* [EXERCISE DETAILS]
After finding the line that contains "Task: Open the Geoprocessing menu" in the material below, print that line and all subsequent lines exactly, up to and including the last.

* [SUPPLIED DATA]

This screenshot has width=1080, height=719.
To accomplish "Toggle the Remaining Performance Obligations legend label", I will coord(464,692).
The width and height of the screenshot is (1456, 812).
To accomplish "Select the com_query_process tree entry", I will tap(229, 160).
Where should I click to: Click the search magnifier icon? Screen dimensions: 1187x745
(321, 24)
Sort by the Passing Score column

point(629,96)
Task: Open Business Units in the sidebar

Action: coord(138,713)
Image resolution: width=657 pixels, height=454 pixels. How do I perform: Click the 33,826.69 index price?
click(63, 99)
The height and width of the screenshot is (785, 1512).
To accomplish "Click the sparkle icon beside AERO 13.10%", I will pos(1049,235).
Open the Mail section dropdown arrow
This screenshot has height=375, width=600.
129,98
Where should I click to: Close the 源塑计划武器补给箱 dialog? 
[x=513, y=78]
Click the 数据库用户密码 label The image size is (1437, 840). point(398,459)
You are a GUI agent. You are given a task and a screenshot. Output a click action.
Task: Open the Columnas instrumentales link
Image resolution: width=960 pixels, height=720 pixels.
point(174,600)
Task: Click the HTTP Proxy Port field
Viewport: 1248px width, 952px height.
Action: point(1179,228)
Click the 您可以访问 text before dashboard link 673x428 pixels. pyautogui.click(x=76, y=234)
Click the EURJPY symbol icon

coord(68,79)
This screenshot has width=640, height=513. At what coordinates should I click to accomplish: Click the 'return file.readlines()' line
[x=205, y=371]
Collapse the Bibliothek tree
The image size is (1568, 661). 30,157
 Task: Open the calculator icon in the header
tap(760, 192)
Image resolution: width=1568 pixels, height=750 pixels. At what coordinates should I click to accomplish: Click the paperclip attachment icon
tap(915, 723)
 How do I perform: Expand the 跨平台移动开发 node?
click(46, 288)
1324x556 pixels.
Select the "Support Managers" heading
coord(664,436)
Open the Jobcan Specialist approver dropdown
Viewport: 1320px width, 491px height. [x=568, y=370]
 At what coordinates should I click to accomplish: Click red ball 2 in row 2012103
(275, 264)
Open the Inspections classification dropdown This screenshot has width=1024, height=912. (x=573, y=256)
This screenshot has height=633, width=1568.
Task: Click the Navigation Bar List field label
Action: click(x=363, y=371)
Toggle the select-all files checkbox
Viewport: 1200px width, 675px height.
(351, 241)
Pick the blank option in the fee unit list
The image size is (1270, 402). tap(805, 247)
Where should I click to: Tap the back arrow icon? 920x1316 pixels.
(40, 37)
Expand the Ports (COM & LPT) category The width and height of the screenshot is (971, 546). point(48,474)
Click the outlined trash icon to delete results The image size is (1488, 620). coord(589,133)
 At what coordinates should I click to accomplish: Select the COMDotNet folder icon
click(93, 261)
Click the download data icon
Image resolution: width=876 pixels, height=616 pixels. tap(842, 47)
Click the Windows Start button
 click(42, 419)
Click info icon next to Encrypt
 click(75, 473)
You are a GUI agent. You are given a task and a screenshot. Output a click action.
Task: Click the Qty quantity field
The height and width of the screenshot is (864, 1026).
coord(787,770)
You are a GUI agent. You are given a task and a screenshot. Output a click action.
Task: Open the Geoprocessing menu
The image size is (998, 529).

* [ANSWER BELOW]
Task: Open the Geoprocessing menu
The image size is (998, 529).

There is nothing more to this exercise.